I have 25 -30 mm body size Angels for sale. These juveniles are 3 - 4 months old. Some will turn out veil finned as the original parent stock had those genes.

I have Marbles, Goldens & Platinums.

$3 each / $2 each for groups of 5 or more.






If you are interested please PM me or send me a text (604) 240-096two

Thanks


----------



## Dou (Dec 4, 2015)

I wish they stayed small.. if there was a pygmy angel fish that would be most ideal haha.


----------



## SeaHorse_Fanatic (Apr 22, 2010)

Dou said:


> I wish they stayed small.. if there was a pygmy angel fish that would be most ideal haha.

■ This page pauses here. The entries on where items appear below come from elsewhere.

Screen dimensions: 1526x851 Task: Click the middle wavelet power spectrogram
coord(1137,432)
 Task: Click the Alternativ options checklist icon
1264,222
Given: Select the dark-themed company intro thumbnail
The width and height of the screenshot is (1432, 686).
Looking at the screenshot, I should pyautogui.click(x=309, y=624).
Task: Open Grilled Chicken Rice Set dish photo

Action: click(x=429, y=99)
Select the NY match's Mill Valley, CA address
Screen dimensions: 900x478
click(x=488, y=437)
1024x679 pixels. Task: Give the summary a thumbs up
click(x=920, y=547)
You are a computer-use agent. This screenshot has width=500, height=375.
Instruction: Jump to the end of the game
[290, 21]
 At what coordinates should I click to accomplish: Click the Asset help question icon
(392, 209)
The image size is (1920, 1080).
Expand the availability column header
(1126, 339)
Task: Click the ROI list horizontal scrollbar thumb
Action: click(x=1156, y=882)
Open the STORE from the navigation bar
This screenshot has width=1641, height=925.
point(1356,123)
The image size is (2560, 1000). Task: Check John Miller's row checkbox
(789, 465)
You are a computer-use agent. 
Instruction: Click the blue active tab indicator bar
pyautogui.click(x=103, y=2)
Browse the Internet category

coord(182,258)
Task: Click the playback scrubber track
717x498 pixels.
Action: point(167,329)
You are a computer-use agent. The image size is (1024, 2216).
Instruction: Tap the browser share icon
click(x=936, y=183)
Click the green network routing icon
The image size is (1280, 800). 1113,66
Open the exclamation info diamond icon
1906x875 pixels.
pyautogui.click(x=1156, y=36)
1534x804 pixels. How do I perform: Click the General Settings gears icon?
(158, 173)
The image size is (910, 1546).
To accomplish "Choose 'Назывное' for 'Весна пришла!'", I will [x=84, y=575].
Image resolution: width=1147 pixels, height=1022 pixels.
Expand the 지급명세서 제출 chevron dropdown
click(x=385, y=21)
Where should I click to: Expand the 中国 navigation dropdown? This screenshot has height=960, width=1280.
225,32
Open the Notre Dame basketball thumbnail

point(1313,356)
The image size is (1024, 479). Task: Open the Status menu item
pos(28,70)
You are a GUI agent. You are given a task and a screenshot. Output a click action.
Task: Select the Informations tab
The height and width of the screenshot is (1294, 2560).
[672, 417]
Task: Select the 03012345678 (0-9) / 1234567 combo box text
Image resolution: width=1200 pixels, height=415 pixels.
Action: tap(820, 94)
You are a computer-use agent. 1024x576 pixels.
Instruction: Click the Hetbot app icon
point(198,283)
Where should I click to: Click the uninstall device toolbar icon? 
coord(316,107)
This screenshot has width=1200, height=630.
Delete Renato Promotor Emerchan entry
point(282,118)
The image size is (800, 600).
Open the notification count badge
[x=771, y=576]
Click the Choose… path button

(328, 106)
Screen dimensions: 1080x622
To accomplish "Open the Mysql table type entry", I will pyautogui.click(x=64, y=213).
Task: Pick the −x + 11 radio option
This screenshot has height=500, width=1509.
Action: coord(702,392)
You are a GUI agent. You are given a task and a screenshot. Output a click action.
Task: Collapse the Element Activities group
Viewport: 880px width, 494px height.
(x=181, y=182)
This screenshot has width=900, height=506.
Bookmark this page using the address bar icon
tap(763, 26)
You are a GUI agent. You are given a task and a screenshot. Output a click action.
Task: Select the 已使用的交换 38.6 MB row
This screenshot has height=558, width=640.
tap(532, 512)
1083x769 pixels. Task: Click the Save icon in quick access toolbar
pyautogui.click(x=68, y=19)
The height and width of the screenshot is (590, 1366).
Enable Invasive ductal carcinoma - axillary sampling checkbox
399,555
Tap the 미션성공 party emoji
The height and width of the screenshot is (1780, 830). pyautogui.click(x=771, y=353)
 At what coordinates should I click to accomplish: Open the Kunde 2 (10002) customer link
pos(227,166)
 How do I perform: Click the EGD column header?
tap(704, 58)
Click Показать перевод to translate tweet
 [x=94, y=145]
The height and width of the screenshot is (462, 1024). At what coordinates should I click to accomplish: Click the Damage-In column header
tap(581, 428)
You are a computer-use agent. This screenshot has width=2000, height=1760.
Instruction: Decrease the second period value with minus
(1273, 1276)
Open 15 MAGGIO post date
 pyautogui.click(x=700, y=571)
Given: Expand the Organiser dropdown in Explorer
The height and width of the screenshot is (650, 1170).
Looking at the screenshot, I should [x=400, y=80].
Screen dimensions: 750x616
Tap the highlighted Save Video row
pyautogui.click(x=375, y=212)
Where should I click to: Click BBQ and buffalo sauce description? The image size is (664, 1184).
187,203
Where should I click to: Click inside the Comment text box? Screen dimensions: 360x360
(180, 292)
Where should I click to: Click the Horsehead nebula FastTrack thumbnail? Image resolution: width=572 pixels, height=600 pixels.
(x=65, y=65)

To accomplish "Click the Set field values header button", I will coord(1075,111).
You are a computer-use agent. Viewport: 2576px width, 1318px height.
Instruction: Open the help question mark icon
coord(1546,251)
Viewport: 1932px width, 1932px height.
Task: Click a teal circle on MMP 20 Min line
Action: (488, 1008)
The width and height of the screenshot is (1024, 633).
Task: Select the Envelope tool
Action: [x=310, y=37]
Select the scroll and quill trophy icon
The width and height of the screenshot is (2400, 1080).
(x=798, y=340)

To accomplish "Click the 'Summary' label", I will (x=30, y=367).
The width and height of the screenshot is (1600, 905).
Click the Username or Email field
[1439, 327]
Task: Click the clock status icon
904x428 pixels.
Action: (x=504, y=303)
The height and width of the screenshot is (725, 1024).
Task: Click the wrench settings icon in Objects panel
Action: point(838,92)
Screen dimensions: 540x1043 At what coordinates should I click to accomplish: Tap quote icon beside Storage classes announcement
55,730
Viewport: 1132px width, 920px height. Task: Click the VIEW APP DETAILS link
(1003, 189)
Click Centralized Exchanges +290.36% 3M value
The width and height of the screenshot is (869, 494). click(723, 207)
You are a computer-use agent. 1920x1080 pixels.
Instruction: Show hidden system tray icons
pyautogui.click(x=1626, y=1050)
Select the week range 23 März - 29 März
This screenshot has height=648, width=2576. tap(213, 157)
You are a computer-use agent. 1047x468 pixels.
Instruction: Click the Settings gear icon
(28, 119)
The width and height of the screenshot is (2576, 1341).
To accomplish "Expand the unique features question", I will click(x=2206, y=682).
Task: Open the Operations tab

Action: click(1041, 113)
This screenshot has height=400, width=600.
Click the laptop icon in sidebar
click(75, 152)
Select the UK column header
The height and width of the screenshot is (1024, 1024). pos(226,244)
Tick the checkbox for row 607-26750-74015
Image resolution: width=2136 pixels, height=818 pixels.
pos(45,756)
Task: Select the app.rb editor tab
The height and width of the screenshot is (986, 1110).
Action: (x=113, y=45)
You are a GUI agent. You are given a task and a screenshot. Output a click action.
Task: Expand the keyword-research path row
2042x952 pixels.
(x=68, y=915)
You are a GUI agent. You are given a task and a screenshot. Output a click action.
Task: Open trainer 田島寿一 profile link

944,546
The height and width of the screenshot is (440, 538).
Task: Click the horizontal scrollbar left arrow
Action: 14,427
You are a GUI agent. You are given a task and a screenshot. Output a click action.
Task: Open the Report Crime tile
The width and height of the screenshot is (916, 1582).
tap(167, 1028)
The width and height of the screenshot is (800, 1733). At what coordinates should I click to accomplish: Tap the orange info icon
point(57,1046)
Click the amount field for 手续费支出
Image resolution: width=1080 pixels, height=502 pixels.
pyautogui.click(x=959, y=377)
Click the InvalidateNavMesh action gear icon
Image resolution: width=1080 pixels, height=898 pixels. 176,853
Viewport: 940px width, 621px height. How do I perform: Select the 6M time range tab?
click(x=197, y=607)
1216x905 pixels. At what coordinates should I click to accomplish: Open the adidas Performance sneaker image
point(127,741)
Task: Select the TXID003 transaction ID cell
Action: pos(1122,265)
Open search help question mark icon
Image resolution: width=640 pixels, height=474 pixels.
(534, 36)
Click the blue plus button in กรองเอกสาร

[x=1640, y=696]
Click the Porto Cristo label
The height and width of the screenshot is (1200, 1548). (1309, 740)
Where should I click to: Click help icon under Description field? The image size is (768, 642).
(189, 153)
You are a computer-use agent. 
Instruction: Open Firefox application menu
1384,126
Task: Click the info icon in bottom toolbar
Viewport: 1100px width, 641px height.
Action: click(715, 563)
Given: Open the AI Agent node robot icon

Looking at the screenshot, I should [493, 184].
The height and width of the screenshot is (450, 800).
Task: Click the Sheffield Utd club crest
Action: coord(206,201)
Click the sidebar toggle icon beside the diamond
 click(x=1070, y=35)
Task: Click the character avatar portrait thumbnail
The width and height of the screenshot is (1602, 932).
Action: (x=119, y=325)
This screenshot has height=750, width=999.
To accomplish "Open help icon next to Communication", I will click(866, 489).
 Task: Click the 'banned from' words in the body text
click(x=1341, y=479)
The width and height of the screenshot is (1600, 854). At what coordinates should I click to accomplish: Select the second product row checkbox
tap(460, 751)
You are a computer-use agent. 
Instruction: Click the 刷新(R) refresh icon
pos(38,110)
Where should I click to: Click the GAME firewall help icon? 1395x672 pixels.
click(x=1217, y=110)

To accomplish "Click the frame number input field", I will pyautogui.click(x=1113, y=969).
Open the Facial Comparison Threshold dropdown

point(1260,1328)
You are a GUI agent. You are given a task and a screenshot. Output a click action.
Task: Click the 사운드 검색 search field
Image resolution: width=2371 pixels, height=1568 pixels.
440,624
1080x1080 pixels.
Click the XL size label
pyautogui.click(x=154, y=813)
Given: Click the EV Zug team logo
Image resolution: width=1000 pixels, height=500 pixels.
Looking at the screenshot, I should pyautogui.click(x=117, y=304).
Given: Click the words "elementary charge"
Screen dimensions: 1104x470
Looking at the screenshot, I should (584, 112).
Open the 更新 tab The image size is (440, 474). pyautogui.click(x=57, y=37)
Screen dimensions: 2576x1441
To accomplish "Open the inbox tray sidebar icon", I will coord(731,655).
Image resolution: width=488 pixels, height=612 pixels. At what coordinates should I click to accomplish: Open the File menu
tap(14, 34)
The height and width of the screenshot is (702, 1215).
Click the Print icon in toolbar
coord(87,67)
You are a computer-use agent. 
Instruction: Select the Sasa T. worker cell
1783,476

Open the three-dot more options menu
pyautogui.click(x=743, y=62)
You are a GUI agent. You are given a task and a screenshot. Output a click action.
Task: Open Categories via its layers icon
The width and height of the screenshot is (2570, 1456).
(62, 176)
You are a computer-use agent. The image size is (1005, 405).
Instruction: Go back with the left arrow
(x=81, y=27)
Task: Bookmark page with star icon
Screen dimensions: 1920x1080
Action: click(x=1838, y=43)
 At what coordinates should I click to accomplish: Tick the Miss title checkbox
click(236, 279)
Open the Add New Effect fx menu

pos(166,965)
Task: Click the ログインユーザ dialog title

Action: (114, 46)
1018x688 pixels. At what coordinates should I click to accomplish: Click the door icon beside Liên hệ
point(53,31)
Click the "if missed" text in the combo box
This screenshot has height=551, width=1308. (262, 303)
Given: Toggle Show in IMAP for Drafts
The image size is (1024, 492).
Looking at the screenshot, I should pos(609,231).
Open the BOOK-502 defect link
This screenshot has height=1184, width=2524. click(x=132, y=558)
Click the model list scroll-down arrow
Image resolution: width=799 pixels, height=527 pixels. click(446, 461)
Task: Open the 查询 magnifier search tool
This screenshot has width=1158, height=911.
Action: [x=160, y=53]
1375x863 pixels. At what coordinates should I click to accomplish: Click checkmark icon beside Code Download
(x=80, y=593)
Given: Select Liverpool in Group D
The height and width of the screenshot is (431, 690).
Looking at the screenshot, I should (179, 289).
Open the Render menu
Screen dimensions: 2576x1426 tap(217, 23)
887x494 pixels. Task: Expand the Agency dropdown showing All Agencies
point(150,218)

Buy his stunted runts:bigsmile:


----------



## Dou (Dec 4, 2015)

SeaHorse_Fanatic said:


> Buy his stunted runts:bigsmile:


Stunted is still too large haha. I want them permanently at the 1-2" size!


----------



## Smiladon (Apr 23, 2010)

Dou said:


> Stunted is still too large haha. I want them permanently at the 1-2" size!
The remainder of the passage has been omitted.